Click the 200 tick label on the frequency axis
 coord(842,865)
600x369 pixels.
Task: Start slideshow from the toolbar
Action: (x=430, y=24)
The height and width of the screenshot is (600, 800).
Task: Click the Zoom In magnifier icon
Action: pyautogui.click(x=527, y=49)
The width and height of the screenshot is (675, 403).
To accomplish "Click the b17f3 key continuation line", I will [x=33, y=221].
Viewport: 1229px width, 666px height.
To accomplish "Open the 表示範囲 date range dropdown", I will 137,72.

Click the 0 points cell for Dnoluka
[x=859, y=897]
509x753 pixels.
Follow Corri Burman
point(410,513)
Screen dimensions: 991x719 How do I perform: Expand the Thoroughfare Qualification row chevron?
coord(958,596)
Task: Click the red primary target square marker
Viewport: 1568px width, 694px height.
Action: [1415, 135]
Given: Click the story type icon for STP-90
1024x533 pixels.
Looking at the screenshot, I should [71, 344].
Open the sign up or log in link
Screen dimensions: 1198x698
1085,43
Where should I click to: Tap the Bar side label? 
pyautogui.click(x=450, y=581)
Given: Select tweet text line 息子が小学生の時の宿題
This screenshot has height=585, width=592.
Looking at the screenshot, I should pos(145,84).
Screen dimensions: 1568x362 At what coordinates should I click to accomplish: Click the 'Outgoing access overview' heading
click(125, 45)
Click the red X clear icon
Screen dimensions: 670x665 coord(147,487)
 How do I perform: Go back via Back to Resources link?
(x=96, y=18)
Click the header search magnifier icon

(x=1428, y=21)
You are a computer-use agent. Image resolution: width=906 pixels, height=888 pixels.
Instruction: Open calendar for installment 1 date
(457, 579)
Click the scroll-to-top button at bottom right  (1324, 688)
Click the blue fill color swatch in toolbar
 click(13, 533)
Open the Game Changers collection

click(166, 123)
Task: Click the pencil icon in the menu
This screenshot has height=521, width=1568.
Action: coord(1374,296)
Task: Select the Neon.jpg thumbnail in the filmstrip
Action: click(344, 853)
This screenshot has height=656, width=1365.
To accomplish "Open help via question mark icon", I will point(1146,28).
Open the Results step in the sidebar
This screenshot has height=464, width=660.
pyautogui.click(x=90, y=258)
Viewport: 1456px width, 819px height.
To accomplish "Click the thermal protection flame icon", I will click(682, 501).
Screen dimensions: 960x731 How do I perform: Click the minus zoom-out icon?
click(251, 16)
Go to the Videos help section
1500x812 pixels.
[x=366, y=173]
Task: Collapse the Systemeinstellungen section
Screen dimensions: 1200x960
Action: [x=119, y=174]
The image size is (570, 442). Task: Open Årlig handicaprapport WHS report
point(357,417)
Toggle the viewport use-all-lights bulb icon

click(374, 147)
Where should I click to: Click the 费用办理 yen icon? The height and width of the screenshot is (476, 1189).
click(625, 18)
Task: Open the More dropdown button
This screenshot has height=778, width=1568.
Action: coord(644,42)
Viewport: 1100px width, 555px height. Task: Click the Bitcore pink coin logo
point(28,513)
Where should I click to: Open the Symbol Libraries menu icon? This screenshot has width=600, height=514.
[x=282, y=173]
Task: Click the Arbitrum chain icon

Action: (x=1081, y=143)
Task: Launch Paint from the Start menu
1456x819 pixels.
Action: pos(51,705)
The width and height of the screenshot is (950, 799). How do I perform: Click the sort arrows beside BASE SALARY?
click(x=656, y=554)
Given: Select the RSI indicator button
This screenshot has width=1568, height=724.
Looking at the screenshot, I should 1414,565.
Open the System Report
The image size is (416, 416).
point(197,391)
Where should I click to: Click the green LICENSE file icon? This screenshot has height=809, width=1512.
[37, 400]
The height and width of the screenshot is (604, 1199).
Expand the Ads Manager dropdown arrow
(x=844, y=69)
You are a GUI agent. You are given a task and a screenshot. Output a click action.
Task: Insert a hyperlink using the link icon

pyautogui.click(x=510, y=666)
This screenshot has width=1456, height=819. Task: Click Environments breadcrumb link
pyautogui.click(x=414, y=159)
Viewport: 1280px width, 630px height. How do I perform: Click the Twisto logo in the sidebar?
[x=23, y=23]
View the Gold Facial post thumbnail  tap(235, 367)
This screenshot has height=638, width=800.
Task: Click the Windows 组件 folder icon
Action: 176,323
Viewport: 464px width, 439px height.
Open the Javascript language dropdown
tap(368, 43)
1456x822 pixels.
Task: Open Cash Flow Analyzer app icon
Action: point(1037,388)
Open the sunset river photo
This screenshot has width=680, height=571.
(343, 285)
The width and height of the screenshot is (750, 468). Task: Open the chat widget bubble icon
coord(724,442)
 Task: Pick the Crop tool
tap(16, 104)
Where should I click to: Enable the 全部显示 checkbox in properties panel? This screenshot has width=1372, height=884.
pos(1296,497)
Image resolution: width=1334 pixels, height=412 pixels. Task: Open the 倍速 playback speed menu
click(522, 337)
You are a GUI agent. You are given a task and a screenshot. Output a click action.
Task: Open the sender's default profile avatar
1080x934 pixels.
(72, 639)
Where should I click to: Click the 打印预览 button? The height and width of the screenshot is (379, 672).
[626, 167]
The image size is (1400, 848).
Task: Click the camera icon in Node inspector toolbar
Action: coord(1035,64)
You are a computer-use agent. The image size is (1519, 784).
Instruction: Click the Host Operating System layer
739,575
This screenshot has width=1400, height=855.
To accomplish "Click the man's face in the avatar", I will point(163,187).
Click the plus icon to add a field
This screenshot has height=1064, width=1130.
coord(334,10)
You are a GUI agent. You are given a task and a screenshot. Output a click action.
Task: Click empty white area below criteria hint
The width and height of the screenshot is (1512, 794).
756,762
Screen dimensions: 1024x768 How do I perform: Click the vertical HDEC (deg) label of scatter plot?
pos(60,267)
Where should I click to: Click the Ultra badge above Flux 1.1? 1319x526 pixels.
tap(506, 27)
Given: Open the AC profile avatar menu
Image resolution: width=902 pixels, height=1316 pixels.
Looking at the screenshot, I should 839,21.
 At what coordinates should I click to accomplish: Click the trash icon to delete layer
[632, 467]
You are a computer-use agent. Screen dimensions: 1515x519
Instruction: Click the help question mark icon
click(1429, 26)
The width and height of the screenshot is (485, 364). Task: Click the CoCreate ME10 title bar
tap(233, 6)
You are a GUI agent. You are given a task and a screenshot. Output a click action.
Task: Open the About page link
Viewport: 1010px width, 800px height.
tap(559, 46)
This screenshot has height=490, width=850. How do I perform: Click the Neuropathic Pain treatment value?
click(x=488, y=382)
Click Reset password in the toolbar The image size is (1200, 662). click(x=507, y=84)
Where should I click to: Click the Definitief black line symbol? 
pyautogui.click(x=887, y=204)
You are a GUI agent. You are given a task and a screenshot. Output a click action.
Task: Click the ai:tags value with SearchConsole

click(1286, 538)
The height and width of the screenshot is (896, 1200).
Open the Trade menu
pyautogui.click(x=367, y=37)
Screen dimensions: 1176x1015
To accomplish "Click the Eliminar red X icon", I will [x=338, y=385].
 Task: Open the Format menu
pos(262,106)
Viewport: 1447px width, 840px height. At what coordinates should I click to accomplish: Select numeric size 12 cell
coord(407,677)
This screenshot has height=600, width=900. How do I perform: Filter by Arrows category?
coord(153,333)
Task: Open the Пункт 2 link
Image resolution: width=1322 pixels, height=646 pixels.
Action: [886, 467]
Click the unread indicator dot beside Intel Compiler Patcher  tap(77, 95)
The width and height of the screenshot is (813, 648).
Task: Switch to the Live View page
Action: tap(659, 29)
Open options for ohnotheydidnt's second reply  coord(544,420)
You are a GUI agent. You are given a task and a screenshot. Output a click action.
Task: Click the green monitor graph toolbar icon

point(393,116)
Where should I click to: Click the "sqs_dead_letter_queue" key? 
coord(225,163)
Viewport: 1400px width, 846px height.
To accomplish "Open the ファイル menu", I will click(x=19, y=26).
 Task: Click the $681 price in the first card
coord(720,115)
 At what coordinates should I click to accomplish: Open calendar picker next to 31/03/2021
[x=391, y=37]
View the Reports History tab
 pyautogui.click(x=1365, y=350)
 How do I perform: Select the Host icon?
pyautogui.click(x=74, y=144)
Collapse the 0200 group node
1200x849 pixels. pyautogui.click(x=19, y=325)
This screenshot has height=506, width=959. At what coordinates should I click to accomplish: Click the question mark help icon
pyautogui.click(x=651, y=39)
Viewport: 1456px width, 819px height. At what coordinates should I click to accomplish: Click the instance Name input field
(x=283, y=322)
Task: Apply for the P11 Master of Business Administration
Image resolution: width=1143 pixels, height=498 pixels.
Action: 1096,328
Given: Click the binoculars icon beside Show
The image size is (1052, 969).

◇ ◇ ◇

# WHAT NEEDS TO BE DONE:
Which lines of the listing contain the string "magnifier", with case counting? Copy each of those lines.

# IN RESPONSE:
Task: Click the Zoom In magnifier icon
Click the header search magnifier icon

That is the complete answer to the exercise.